--- Исходный отрывок ---
+--

Часть шестая. Новая должность
Валентин начал сразу с предложения от имени директора завода Сотника. Они предлагали мне должность начальника технического отдела, соответствующую зарплату и огромный объём работы.
Забыв старые обиды, я согласился. Это было качественное изменение в моей работе. Мне импонировала должность, и честолюбие присутствовало также. Но я любил настоящую работу. Хотелось испытать себя в организационном процессе, чего мне всё время не давали.
На заводе приняли меня очень тепло, и это помогло мне войти в новую роль с самого начала. А начали мы с командировки в Воронеж, на завод ацетиленовых генераторов. Я ознакомился с технологией производства, с оснасткой, системой испытания и контроля. Каждый в нашей группе занимался своим делом. Нас было три человека – технолог, инженер по сварке и я. К вечеру мы собирались, подводили итоги, определялись, что необходимо взять с собой из документации.
В Днепродзержинск мы летели гружёные до отказа чертежами и образцами. Раскачиваться времени не было. Приступили сразу к работе. На оснастку, для которой не было документации, я рисовал эскизы и отдавал конструкторам в работу. Оснастка, на которую имелась техническая документация, рассматривалась с точки зрения возможности применения у нас на заводе. Такие чертежи перерабатывались, вносились соответствующие изменения и тут же отправлялись в механическую мастерскую на изготовление.

+--

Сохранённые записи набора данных
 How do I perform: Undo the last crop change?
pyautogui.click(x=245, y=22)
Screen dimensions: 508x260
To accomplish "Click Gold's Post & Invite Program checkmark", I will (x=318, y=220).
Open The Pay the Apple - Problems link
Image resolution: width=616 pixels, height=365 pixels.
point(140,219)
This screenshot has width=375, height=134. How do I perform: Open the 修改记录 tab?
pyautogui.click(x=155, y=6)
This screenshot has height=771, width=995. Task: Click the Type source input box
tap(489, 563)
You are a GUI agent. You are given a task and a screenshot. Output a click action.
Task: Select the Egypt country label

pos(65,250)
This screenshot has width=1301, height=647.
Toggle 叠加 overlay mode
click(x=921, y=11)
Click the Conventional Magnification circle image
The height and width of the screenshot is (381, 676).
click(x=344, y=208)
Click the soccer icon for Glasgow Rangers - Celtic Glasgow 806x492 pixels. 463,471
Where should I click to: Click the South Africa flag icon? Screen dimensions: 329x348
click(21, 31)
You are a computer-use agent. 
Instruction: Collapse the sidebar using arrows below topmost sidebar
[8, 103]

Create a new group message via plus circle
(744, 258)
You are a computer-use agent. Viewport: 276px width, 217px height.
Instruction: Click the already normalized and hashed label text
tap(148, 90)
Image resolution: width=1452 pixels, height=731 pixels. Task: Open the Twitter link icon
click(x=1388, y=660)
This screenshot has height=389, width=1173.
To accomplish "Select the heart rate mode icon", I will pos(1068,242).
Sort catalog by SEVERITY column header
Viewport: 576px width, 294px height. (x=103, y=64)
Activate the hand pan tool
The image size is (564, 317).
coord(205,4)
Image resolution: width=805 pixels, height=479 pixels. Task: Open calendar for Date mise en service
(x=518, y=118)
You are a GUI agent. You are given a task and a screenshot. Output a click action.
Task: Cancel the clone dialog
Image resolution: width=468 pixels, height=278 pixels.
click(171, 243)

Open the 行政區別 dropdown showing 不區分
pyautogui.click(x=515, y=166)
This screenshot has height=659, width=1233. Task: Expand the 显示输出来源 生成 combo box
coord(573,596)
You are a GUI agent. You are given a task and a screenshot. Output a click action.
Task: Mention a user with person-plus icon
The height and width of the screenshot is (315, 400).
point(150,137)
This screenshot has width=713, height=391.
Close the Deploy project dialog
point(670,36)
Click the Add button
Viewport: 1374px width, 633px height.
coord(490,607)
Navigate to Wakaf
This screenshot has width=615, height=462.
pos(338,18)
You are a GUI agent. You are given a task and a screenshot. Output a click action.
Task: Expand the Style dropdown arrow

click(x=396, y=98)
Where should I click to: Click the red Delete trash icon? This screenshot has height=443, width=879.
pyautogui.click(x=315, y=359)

+--

--- Что сделать ---
(A) Перепишите слово в слово кусок отрывка о новой должности от слов «Забыв старые обиды, я» до слов «время не давали.».
(B) Куда, судя по отрывку о новой должности, отправилась группа в первую командировку?

--- Решения задач ---
(A)
Забыв старые обиды, я согласился. Это было качественное изменение в моей работе. Мне импонировала должность, и честолюбие присутствовало также. Но я любил настоящую работу. Хотелось испытать себя в организационном процессе, чего мне всё время не давали.

(B) В Воронеж, на завод ацетиленовых генераторов.